» GIVEN INSTRUCTION
Copy the records below line for line, keeping every character unchanged.

* * * * * * * * *

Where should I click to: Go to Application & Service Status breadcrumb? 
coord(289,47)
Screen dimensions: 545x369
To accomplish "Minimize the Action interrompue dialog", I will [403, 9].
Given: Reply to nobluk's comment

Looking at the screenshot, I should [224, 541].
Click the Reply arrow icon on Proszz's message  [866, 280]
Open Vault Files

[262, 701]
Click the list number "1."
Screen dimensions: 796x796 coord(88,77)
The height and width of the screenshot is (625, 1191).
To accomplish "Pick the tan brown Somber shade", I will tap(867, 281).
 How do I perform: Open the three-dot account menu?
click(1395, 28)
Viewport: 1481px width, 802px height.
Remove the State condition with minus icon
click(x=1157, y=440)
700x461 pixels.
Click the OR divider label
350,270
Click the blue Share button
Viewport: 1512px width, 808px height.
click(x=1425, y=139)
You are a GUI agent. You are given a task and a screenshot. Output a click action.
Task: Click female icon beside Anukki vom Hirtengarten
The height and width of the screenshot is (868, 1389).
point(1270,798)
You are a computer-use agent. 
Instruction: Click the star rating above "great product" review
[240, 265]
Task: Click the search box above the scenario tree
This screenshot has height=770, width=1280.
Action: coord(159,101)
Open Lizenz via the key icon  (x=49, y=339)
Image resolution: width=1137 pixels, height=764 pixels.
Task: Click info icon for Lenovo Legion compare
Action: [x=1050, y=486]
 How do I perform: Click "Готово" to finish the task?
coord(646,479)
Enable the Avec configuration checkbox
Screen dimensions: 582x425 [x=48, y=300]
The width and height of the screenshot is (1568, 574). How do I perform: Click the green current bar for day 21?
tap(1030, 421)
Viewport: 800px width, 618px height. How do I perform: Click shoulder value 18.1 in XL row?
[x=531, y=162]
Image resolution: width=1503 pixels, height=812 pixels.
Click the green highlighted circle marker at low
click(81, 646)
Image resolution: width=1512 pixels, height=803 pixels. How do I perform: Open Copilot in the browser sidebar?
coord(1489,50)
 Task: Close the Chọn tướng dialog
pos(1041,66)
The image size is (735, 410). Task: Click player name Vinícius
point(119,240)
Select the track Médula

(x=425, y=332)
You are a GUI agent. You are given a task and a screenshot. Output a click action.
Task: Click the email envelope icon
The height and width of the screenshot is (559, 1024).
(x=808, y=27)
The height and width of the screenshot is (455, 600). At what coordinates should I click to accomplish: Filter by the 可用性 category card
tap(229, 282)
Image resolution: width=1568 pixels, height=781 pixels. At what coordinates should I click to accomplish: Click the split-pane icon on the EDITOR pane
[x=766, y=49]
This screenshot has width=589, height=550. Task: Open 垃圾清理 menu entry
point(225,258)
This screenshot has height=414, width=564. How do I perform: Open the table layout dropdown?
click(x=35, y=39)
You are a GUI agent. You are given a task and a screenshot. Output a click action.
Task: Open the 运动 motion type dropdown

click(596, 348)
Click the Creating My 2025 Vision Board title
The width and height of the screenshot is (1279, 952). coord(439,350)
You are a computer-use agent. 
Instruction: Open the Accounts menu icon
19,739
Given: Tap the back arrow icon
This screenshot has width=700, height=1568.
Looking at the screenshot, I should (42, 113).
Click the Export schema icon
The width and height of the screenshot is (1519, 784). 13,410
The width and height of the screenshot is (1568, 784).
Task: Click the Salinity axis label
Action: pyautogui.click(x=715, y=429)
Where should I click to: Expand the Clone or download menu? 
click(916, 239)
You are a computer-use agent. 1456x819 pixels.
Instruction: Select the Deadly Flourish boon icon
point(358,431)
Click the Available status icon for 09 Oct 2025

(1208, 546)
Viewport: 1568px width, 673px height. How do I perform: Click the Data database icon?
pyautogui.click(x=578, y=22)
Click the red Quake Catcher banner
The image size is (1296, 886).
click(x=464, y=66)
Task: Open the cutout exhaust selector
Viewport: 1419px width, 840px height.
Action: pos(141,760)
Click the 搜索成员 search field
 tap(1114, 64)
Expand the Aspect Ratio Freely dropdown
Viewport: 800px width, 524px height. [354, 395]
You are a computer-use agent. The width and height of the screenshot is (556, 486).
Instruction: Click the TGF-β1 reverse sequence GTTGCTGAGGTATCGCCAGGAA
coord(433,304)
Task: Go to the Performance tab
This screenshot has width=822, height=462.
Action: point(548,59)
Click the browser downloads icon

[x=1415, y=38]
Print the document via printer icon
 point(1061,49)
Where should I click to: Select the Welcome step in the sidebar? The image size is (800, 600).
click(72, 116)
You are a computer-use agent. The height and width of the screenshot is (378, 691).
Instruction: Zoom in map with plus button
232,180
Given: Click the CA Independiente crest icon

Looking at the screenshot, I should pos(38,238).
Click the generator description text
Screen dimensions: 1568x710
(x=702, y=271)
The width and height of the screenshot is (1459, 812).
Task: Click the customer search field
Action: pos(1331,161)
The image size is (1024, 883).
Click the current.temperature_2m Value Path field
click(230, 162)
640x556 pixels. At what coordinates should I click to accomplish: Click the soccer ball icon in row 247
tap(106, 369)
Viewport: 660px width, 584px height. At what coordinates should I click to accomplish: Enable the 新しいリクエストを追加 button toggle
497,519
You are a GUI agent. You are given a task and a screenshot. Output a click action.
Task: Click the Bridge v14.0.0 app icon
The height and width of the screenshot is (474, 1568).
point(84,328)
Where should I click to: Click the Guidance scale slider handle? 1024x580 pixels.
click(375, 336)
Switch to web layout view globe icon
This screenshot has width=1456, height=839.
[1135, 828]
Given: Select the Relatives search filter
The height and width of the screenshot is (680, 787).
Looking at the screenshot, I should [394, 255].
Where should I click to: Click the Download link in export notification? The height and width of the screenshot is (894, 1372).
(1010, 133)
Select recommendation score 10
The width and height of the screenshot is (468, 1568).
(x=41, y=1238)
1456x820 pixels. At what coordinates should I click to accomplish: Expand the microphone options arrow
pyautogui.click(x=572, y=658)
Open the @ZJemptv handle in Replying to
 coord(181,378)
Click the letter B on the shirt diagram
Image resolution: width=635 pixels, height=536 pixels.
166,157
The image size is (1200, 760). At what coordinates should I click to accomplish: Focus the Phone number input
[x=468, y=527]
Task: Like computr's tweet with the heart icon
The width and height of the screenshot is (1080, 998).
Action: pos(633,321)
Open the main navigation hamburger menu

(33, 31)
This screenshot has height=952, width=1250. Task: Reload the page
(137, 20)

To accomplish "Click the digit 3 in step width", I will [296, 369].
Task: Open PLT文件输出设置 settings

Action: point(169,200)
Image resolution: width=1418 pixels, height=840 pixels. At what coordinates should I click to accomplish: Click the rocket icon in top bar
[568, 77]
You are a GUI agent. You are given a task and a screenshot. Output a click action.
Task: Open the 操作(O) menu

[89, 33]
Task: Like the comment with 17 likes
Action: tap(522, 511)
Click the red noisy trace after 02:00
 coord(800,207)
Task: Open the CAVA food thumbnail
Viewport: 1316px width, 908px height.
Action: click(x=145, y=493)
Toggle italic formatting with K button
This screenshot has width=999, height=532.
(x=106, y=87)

* * * * * * * * *

» WRITTEN SOLUTION
Where should I click to: Go to Application & Service Status breadcrumb? 
coord(289,47)
Screen dimensions: 545x369
To accomplish "Minimize the Action interrompue dialog", I will [403, 9].
Given: Reply to nobluk's comment

Looking at the screenshot, I should [224, 541].
Click the Reply arrow icon on Proszz's message  [866, 280]
Open Vault Files

[262, 701]
Click the list number "1."
Screen dimensions: 796x796 coord(88,77)
The height and width of the screenshot is (625, 1191).
To accomplish "Pick the tan brown Somber shade", I will tap(867, 281).
 How do I perform: Open the three-dot account menu?
click(1395, 28)
Viewport: 1481px width, 802px height.
Remove the State condition with minus icon
click(x=1157, y=440)
700x461 pixels.
Click the OR divider label
350,270
Click the blue Share button
Viewport: 1512px width, 808px height.
click(x=1425, y=139)
You are a GUI agent. You are given a task and a screenshot. Output a click action.
Task: Click female icon beside Anukki vom Hirtengarten
The height and width of the screenshot is (868, 1389).
point(1270,798)
You are a computer-use agent. 
Instruction: Click the star rating above "great product" review
[240, 265]
Task: Click the search box above the scenario tree
This screenshot has height=770, width=1280.
Action: coord(159,101)
Open Lizenz via the key icon  (x=49, y=339)
Image resolution: width=1137 pixels, height=764 pixels.
Task: Click info icon for Lenovo Legion compare
Action: [x=1050, y=486]
 How do I perform: Click "Готово" to finish the task?
coord(646,479)
Enable the Avec configuration checkbox
Screen dimensions: 582x425 [x=48, y=300]
The width and height of the screenshot is (1568, 574). How do I perform: Click the green current bar for day 21?
tap(1030, 421)
Viewport: 800px width, 618px height. How do I perform: Click shoulder value 18.1 in XL row?
[x=531, y=162]
Image resolution: width=1503 pixels, height=812 pixels.
Click the green highlighted circle marker at low
click(81, 646)
Image resolution: width=1512 pixels, height=803 pixels. How do I perform: Open Copilot in the browser sidebar?
coord(1489,50)
 Task: Close the Chọn tướng dialog
pos(1041,66)
The image size is (735, 410). Task: Click player name Vinícius
point(119,240)
Select the track Médula

(x=425, y=332)
You are a GUI agent. You are given a task and a screenshot. Output a click action.
Task: Click the email envelope icon
The height and width of the screenshot is (559, 1024).
(x=808, y=27)
The height and width of the screenshot is (455, 600). At what coordinates should I click to accomplish: Filter by the 可用性 category card
tap(229, 282)
Image resolution: width=1568 pixels, height=781 pixels. At what coordinates should I click to accomplish: Click the split-pane icon on the EDITOR pane
[x=766, y=49]
This screenshot has width=589, height=550. Task: Open 垃圾清理 menu entry
point(225,258)
This screenshot has height=414, width=564. How do I perform: Open the table layout dropdown?
click(x=35, y=39)
You are a GUI agent. You are given a task and a screenshot. Output a click action.
Task: Open the 运动 motion type dropdown

click(596, 348)
Click the Creating My 2025 Vision Board title
The width and height of the screenshot is (1279, 952). coord(439,350)
You are a computer-use agent. 
Instruction: Open the Accounts menu icon
19,739
Given: Tap the back arrow icon
This screenshot has width=700, height=1568.
Looking at the screenshot, I should (42, 113).
Click the Export schema icon
The width and height of the screenshot is (1519, 784). 13,410
The width and height of the screenshot is (1568, 784).
Task: Click the Salinity axis label
Action: pyautogui.click(x=715, y=429)
Where should I click to: Expand the Clone or download menu? 
click(916, 239)
You are a computer-use agent. 1456x819 pixels.
Instruction: Select the Deadly Flourish boon icon
point(358,431)
Click the Available status icon for 09 Oct 2025

(1208, 546)
Viewport: 1568px width, 673px height. How do I perform: Click the Data database icon?
pyautogui.click(x=578, y=22)
Click the red Quake Catcher banner
The image size is (1296, 886).
click(x=464, y=66)
Task: Open the cutout exhaust selector
Viewport: 1419px width, 840px height.
Action: pos(141,760)
Click the 搜索成员 search field
 tap(1114, 64)
Expand the Aspect Ratio Freely dropdown
Viewport: 800px width, 524px height. [354, 395]
You are a computer-use agent. The width and height of the screenshot is (556, 486).
Instruction: Click the TGF-β1 reverse sequence GTTGCTGAGGTATCGCCAGGAA
coord(433,304)
Task: Go to the Performance tab
This screenshot has width=822, height=462.
Action: point(548,59)
Click the browser downloads icon

[x=1415, y=38]
Print the document via printer icon
 point(1061,49)
Where should I click to: Select the Welcome step in the sidebar? The image size is (800, 600).
click(72, 116)
You are a computer-use agent. The height and width of the screenshot is (378, 691).
Instruction: Zoom in map with plus button
232,180
Given: Click the CA Independiente crest icon

Looking at the screenshot, I should pos(38,238).
Click the generator description text
Screen dimensions: 1568x710
(x=702, y=271)
The width and height of the screenshot is (1459, 812).
Task: Click the customer search field
Action: pos(1331,161)
The image size is (1024, 883).
Click the current.temperature_2m Value Path field
click(230, 162)
640x556 pixels. At what coordinates should I click to accomplish: Click the soccer ball icon in row 247
tap(106, 369)
Viewport: 660px width, 584px height. At what coordinates should I click to accomplish: Enable the 新しいリクエストを追加 button toggle
497,519
You are a GUI agent. You are given a task and a screenshot. Output a click action.
Task: Click the Bridge v14.0.0 app icon
The height and width of the screenshot is (474, 1568).
point(84,328)
Where should I click to: Click the Guidance scale slider handle? 1024x580 pixels.
click(375, 336)
Switch to web layout view globe icon
This screenshot has width=1456, height=839.
[1135, 828]
Given: Select the Relatives search filter
The height and width of the screenshot is (680, 787).
Looking at the screenshot, I should [394, 255].
Where should I click to: Click the Download link in export notification? The height and width of the screenshot is (894, 1372).
(1010, 133)
Select recommendation score 10
The width and height of the screenshot is (468, 1568).
(x=41, y=1238)
1456x820 pixels. At what coordinates should I click to accomplish: Expand the microphone options arrow
pyautogui.click(x=572, y=658)
Open the @ZJemptv handle in Replying to
 coord(181,378)
Click the letter B on the shirt diagram
Image resolution: width=635 pixels, height=536 pixels.
166,157
The image size is (1200, 760). At what coordinates should I click to accomplish: Focus the Phone number input
[x=468, y=527]
Task: Like computr's tweet with the heart icon
The width and height of the screenshot is (1080, 998).
Action: pos(633,321)
Open the main navigation hamburger menu

(33, 31)
This screenshot has height=952, width=1250. Task: Reload the page
(137, 20)

To accomplish "Click the digit 3 in step width", I will [296, 369].
Task: Open PLT文件输出设置 settings

Action: point(169,200)
Image resolution: width=1418 pixels, height=840 pixels. At what coordinates should I click to accomplish: Click the rocket icon in top bar
[568, 77]
You are a GUI agent. You are given a task and a screenshot. Output a click action.
Task: Open the 操作(O) menu

[89, 33]
Task: Like the comment with 17 likes
Action: tap(522, 511)
Click the red noisy trace after 02:00
 coord(800,207)
Task: Open the CAVA food thumbnail
Viewport: 1316px width, 908px height.
Action: click(x=145, y=493)
Toggle italic formatting with K button
This screenshot has width=999, height=532.
(x=106, y=87)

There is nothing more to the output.